Here, another chain is added to the hierarchy:
- God is the head of Christ
- Christ is the head of the Church
- Christ is the head of the man
- The man is the head of the woman
Again, the inference is clear as to a created order; that the role of men and women, husbands and wives, Christ and His church, are intertwined as part of a larger universal creation order. In other words, these roles transcend culture.
Which is why the Bible can both command us to “submit to one another” (Eph. 5:21) and still delineate societal / household / ecclesiastical roles:
- Citizens submit to governing authorities — Rom. 13:1
- Church members submit to spiritual leaders — Heb. 13:7
- Slaves obey masters — I Pet. 2:18, Eph. 6:5
- Children submit to parents — Eph. 6:1
- Wives submit to husbands — Eph. 5:22
In no case is submission to authority translated as superiority or inferiority, which is a common charge of egalitarian proponents — that submission implies one is a lesser person. On the contrary, citizens are called to submit to their governing authorities not because those authorities are better, but because such submission is part of a larger order. Church members are called to submit to their spiritual leaders not because those leaders are better, but because such submission is part of a larger order. I see the same principle at work in the gender debate.
OK. So much for keeping it brief and pointed.

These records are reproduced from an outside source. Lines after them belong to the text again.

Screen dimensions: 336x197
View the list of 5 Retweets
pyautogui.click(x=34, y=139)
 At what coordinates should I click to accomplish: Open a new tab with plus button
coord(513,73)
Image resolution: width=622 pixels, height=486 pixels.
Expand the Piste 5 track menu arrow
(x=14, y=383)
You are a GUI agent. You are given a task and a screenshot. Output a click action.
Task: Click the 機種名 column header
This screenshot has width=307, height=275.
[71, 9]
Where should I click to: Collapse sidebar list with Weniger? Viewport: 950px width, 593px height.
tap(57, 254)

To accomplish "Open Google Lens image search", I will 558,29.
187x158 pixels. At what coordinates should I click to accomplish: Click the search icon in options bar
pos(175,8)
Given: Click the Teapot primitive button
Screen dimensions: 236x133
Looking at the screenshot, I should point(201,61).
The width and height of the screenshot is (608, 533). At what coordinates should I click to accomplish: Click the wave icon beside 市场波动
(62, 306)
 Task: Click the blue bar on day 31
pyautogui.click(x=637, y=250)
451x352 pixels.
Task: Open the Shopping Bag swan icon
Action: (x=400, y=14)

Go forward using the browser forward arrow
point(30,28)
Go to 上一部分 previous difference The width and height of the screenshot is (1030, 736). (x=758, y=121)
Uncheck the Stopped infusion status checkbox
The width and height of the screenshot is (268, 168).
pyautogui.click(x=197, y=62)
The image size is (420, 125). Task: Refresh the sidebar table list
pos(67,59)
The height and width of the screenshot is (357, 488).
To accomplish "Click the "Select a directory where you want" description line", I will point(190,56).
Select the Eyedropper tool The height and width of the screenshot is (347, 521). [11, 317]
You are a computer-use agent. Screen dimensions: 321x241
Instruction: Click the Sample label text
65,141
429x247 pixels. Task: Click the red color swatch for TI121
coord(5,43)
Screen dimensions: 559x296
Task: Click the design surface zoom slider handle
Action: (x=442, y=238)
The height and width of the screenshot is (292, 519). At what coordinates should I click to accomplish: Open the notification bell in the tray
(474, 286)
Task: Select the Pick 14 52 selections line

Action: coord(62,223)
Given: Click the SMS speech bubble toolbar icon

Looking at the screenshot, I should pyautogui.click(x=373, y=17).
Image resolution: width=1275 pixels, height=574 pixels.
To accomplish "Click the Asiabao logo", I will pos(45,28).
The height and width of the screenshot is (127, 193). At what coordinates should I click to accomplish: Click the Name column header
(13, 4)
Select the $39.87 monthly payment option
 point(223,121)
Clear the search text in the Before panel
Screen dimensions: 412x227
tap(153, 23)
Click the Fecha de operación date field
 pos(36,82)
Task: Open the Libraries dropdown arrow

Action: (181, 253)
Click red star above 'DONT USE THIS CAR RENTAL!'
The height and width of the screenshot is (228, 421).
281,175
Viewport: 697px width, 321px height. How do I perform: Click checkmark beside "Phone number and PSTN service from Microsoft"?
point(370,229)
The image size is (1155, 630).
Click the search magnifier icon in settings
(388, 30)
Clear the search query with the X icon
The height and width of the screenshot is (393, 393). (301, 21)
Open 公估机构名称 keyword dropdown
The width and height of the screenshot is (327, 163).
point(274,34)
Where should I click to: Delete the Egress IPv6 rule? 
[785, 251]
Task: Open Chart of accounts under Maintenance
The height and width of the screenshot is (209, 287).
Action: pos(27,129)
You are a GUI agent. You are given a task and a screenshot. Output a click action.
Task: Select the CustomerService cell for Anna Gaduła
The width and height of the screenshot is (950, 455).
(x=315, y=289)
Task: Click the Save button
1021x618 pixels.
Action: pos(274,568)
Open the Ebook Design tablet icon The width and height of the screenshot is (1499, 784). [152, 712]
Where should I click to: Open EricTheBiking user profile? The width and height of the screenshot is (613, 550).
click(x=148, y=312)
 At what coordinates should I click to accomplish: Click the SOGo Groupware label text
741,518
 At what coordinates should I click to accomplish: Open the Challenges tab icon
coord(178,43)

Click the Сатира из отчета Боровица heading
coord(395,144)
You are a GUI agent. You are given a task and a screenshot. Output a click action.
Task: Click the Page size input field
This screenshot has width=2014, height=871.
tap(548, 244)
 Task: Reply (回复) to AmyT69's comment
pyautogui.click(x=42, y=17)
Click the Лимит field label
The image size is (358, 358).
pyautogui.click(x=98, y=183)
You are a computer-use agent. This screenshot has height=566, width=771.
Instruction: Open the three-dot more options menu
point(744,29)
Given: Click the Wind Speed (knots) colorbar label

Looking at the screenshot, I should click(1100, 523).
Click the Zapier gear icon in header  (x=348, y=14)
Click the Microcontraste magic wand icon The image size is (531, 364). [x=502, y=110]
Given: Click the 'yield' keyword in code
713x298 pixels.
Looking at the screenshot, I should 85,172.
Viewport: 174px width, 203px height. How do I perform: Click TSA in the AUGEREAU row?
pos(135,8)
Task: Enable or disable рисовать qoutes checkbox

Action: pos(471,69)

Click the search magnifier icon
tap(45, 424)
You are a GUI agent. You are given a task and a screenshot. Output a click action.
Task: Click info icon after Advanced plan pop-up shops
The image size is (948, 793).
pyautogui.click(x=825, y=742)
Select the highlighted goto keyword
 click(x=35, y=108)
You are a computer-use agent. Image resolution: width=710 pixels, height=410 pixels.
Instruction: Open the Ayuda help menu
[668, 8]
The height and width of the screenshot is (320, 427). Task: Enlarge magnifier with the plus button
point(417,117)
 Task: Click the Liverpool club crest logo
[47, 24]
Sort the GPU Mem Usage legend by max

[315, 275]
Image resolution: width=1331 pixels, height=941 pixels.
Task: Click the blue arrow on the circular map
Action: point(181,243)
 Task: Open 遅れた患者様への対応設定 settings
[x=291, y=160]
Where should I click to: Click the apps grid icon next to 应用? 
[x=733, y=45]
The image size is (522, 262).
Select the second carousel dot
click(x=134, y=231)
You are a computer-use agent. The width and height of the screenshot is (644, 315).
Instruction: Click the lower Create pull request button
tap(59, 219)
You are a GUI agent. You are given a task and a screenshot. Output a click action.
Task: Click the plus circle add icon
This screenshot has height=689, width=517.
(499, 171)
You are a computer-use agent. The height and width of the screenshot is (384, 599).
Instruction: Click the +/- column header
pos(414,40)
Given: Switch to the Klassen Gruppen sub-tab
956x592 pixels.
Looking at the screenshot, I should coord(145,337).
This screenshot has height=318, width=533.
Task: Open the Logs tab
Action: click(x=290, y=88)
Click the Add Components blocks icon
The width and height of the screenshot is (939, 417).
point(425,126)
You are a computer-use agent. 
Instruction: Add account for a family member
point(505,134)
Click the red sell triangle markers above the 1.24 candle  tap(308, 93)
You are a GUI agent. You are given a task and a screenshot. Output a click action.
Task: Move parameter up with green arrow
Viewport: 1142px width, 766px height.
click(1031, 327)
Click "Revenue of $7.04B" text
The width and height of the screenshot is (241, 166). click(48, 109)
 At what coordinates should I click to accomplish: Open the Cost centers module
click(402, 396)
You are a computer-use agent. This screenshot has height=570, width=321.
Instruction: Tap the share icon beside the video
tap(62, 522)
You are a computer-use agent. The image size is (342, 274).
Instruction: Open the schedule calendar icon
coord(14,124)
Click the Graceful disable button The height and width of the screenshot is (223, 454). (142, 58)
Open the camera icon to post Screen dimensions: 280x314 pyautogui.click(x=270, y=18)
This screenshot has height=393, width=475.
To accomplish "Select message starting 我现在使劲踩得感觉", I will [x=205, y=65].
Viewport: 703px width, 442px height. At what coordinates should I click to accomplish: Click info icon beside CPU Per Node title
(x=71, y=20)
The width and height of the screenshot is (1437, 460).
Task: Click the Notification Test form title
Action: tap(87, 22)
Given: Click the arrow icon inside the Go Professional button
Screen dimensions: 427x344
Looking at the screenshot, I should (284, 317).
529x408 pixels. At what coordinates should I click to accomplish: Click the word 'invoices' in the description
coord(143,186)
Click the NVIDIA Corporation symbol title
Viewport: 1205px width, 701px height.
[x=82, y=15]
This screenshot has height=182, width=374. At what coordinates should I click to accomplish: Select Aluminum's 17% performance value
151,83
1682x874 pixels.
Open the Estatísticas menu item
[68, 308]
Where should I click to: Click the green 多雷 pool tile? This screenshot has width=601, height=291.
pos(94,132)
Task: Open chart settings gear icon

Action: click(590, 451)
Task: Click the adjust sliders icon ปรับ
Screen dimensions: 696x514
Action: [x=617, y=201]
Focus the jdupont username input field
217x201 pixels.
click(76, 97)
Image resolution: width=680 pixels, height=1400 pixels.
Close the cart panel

Either way, I do not see this issue as a hill worth dying on. I have no problem fellowshipping with brothers and sisters in Christ who believe otherwise. I would, however, have difficulty attending a church led by a woman pastor. But I can’t deny that God has, and still does, call some women to lead men. (Especially in those places where men are not rising to their roles or a woman is exceptionally gifted.) Whatever the case, we need more grace in this conversation and I think Webb’s book does that. It’s a very fair treatment of the subject, good-natured and civil. I would definitely recommend it to those seeking to further their knowledge of this important issue.